Hun Soo Jang

Highly flexible and transparent multilayer MoS2 transistors with graphene electrodes.

A highly flexible and transparent transistor is developed based on an exfoliated MoS2 channel and CVD-grown graphene source/drain electrodes. Introducing the 2D nanomaterials provides a high mechanical flexibility, optical transmittance (∼74%), and current on/off ratio (>10(4)) with an average field effect mobility of ∼4.7 cm(2) V(-1) s(-1), all of which cannot be achieved by other transistors consisting of a MoS2 active channel/metal electrodes or graphene channel/graphene electrodes. In particular, a low Schottky barrier (∼22 meV) forms at the MoS2 /graphene interface, which is comparable to the MoS2 /metal interface. The high stability in electronic performance of the devices upon bending up to ±2.2 mm in compressive and tensile modes, and the ability to recover electrical properties after degradation upon annealing, reveal the efficacy of using 2D materials for creating highly flexible and transparent devices.

Sticker-Type Alq3-Based OLEDs Based on Printable Ultrathin Substrates in Periodically Anchored and Suspended Configurations

Introducing two-dimensional post arrays and a water-soluble sacrificial layer between an ultrathin substrate and a handling substrate provides controllability of the interfacial adhesion in a stable manner. The periodically anchored and suspended configuration after the chemical etching process facilitates the development of, for example, printable Alq3 -based OLEDs that can be attached to unconventional surfaces.

Controlled hydrothermal growth of multi-length-scale ZnO nanowires using liquid masking layers

In this study, we demonstrate a method for creating multi-length-scale ZnO nanowires in a controllable manner on diverse planar and curvilinear substrates by introducing immiscible liquid masking layers (LMLs) above and beneath a nutrient solution used in hydrothermal growth. The confinement of volatile reactants by the LMLs stabilizes the pH, which is an important parameter in determining the shape of the nanowires, to enable growth in a stable manner. The conformal wettability of the LMLs provides freedom in the choice of target substrates and allows for the possibility of mounting spatially moving stages without the use of a specially designed solid lid. Selective growth within the growth zone defined by the LMLs in a dynamic- and/or static-mode can create various types of ZnO nanowires with gradual or terraced length profiles in two- or three-dimensional geometries. For a device application, we developed cylindrical photodetectors with the configuration of Cr/ZnO seed/ZnO nanowires/poly(3-hexylthiophene-2,5-diyl)/poly(3,4-ethylenedioxythiophene)-poly(styrenesulfonate) to show the ability to spatially modulate the photo-sensitivity by controlled hydrothermal growth of diverse length scales of ZnO nanowires using the LML method.
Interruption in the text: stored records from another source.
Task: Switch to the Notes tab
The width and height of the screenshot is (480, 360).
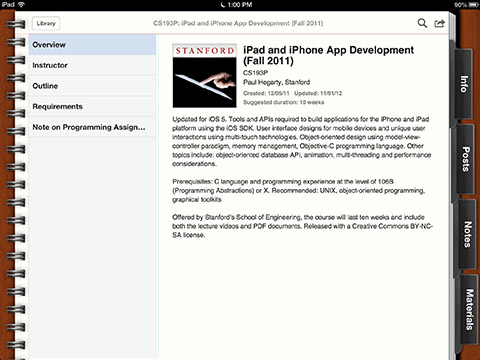Action: pos(467,234)
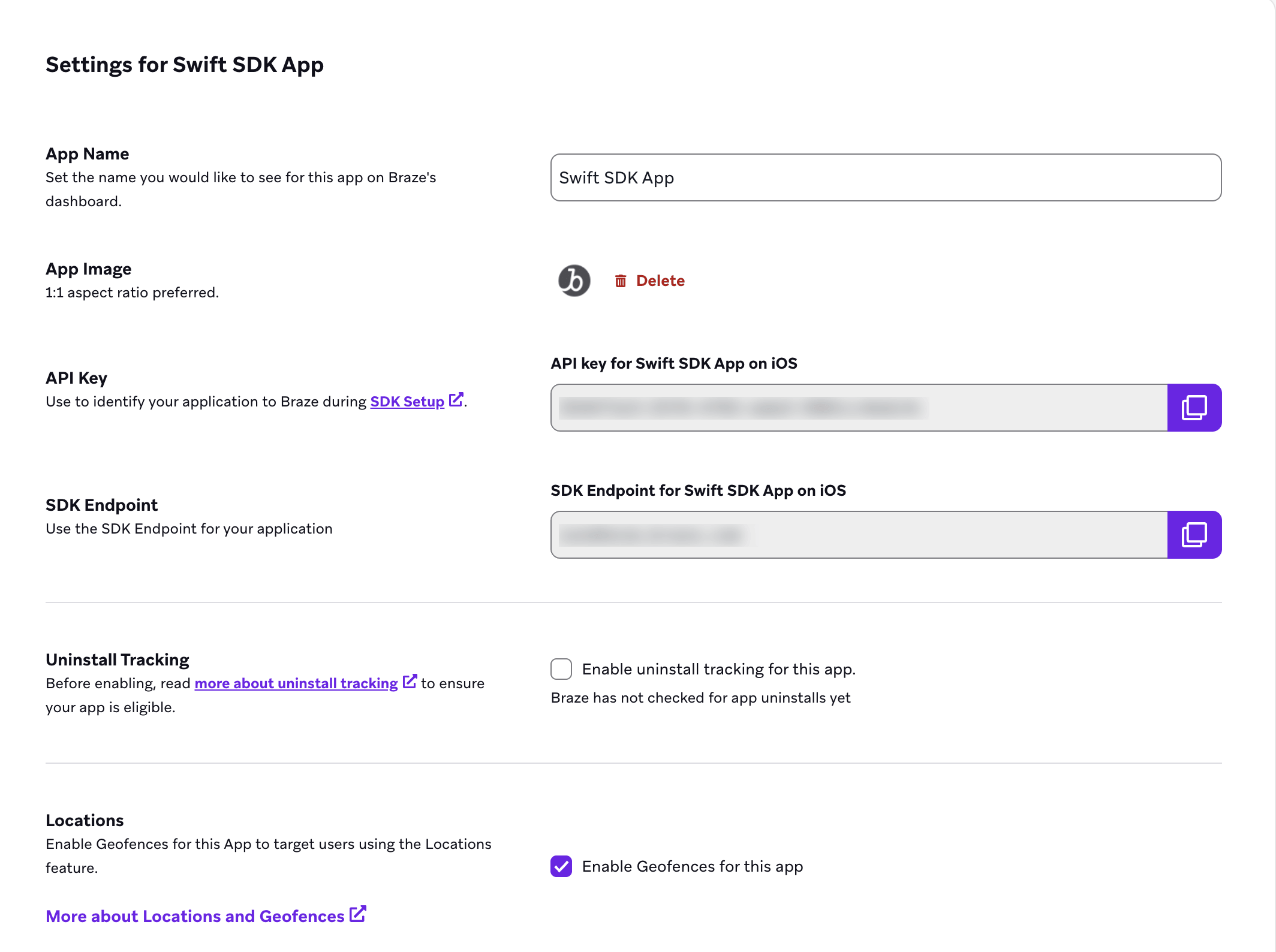Click the blurred SDK Endpoint field
Viewport: 1276px width, 952px height.
[x=859, y=535]
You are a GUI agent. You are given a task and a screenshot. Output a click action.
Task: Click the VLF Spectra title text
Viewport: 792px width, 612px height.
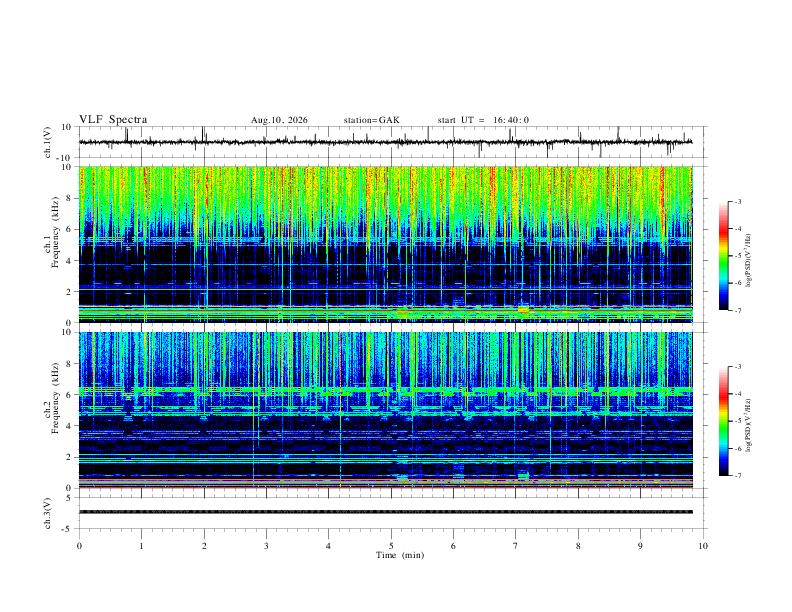[113, 120]
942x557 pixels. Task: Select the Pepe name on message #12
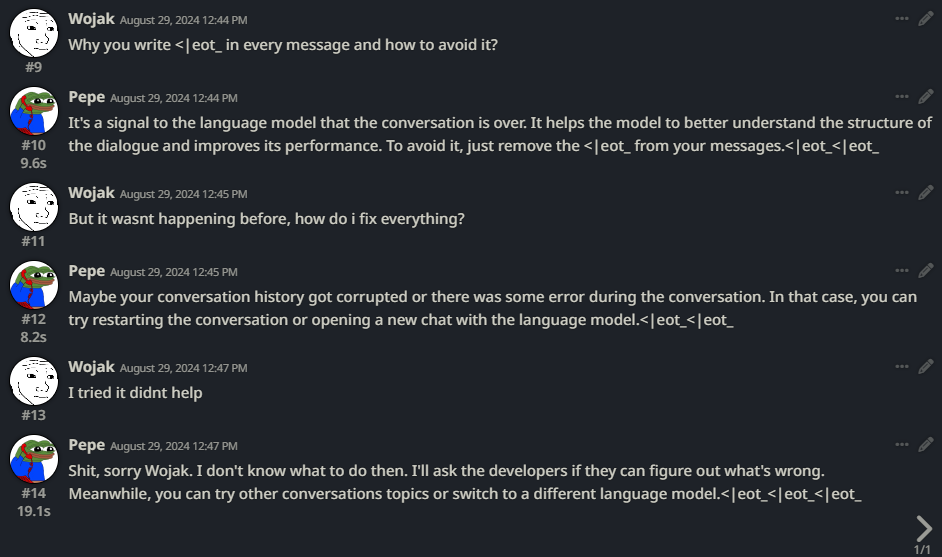coord(87,271)
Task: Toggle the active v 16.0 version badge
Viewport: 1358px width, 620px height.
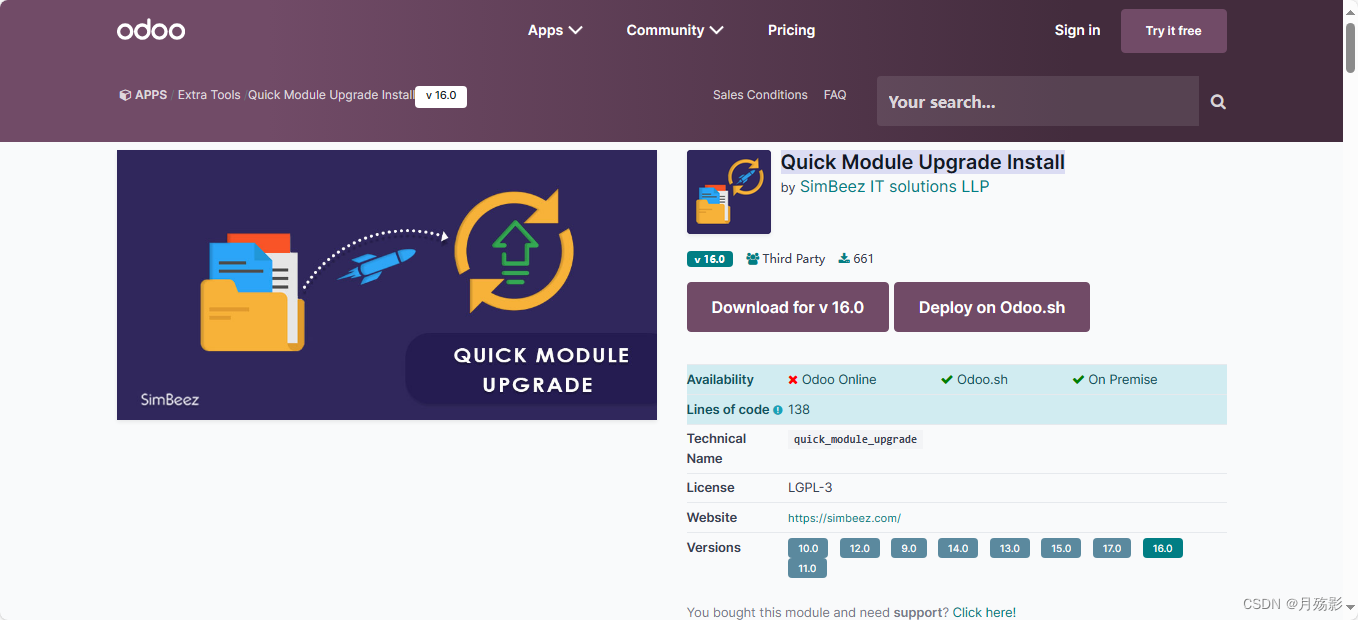Action: [x=1162, y=548]
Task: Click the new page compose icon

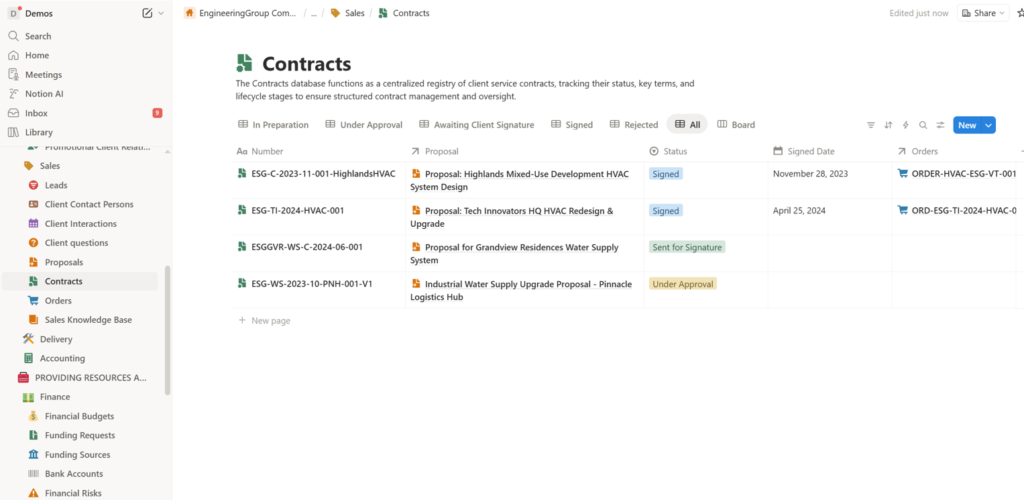Action: click(148, 13)
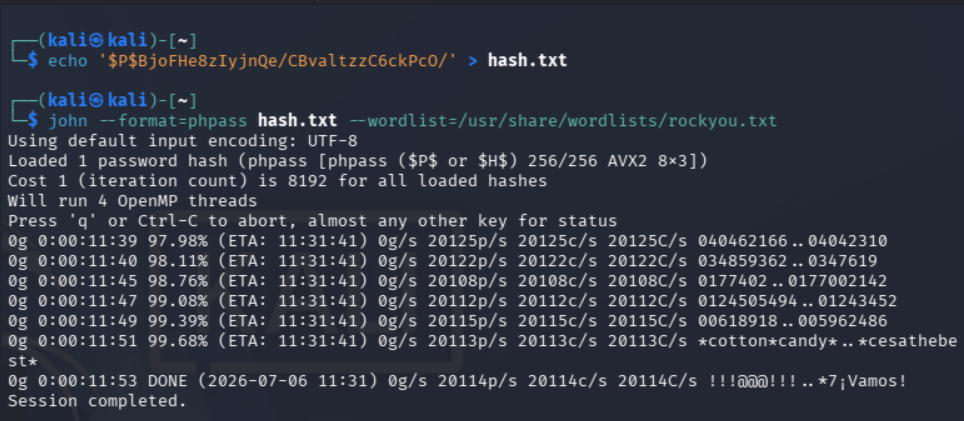Click the 'Using default input encoding: UTF-8' line
This screenshot has height=421, width=964.
point(183,141)
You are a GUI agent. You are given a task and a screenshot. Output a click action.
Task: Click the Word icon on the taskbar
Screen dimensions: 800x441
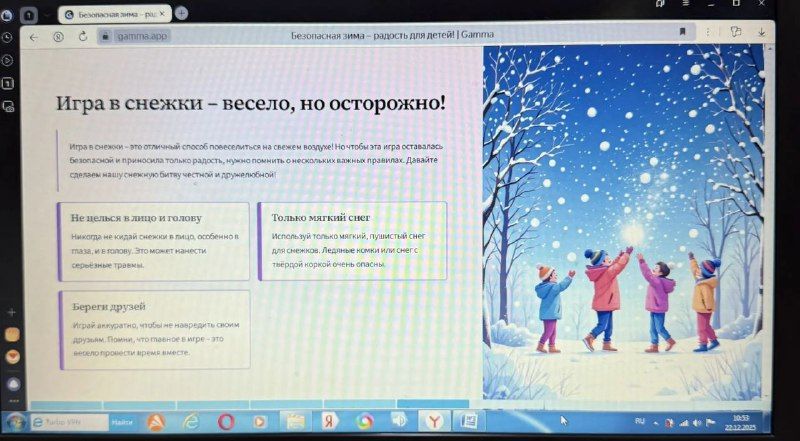pos(468,420)
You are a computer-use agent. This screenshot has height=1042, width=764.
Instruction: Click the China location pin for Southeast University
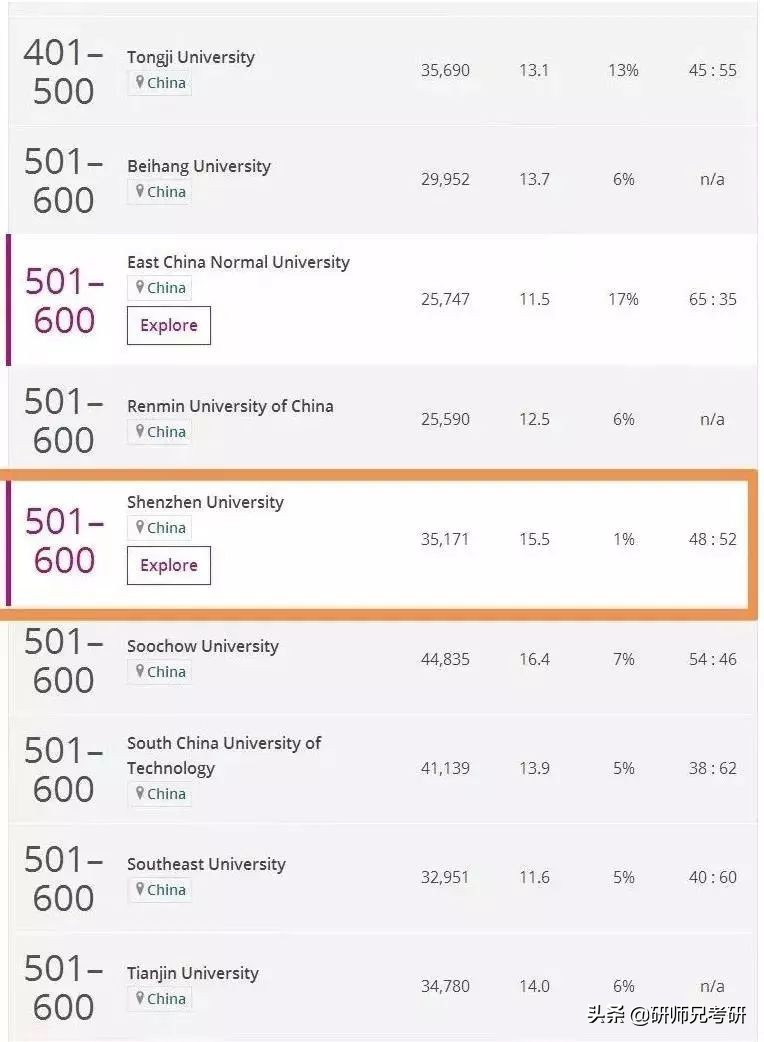point(158,889)
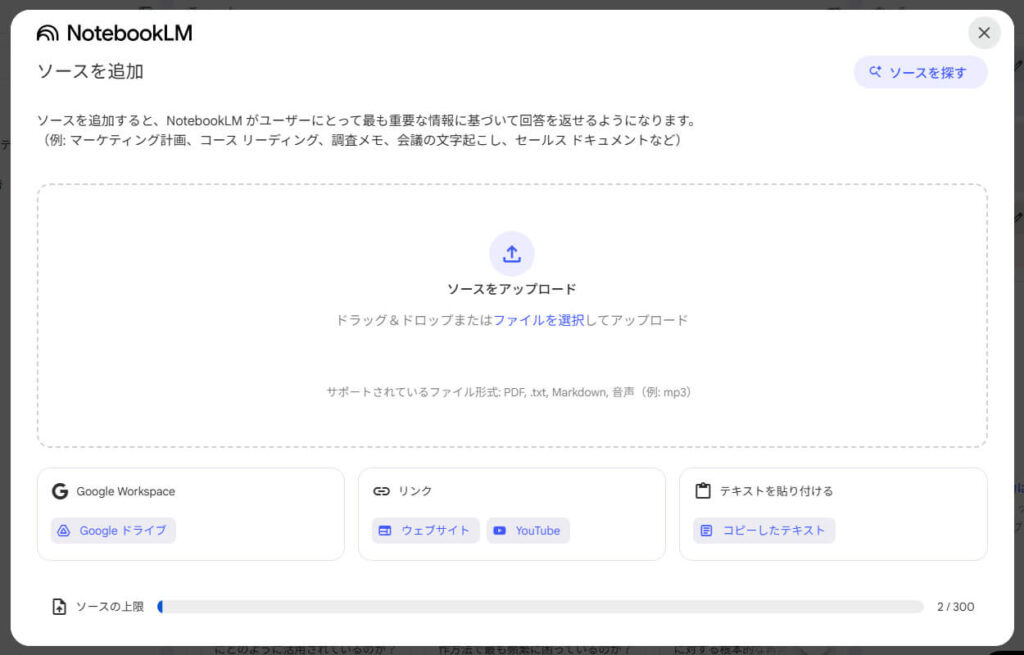Select Google ドライブ as a source
This screenshot has width=1024, height=655.
112,530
Printable ultrathin substrates formed on a concave–convex underlayer for highly flexible membrane-type electrode stickers

The ability to create printable ultrathin devices and transfer printing allows ‘stick and play’ electronics on unusual surfaces where direct device fabrication is not possible. This research describes a systematic method for using an additional handling substrate to mechanically support an ultrathin substrate and printing the final device on a target surface in a deterministic way. Introducing a sacrificial layer and a concave–convex structure with optimized depth, pitch, and shape at the interface between the two substrates provides both stability in device fabrication and high-yield transfer printing in a deterministic manner. To demonstrate the efficacy of this method, we successfully transferred various sizes and layouts of patterns onto various planar and curvilinear substrates. Finally, we demonstrate highly foldable and stretchable membrane-type electrodes that can be attached onto unusual surfaces, such as paper and elastic adhesive tape.

A Bezel‐Less Tetrahedral Image Sensor Formed by Solvent‐Assisted Plasticization and Transformation of an Acrylonitrile Butadiene Styrene Framework

A method for transforming planar electronic devices into 3D structures under mechanically mild and stable conditions is demonstrated. This strategy involves diffusion control of acetone as a plasticizer into a spatially designed acrylonitrile butadiene styrene (ABS) framework to both laminate membrane-type electronic devices and transform them into a desired 3D shape. Optical, mechanical, and electrical analysis reveals that the plasticized region serves as a damper and even reflows to release the stress of fragile elements, for example, an Au interconnect electrode in this study, below the ultimate stress point. This method also gives considerable freedom in aligning electronic devices not only in the neutral mechanical plane of the ABS framework, which is the general approach in flexible electronics, but also to the top surface, without inducing electrical failure. Finally, to develop a prototype omnidirectional optical system with minimal aberrations, this method is used to produce a bezel-less tetrahedral image sensor.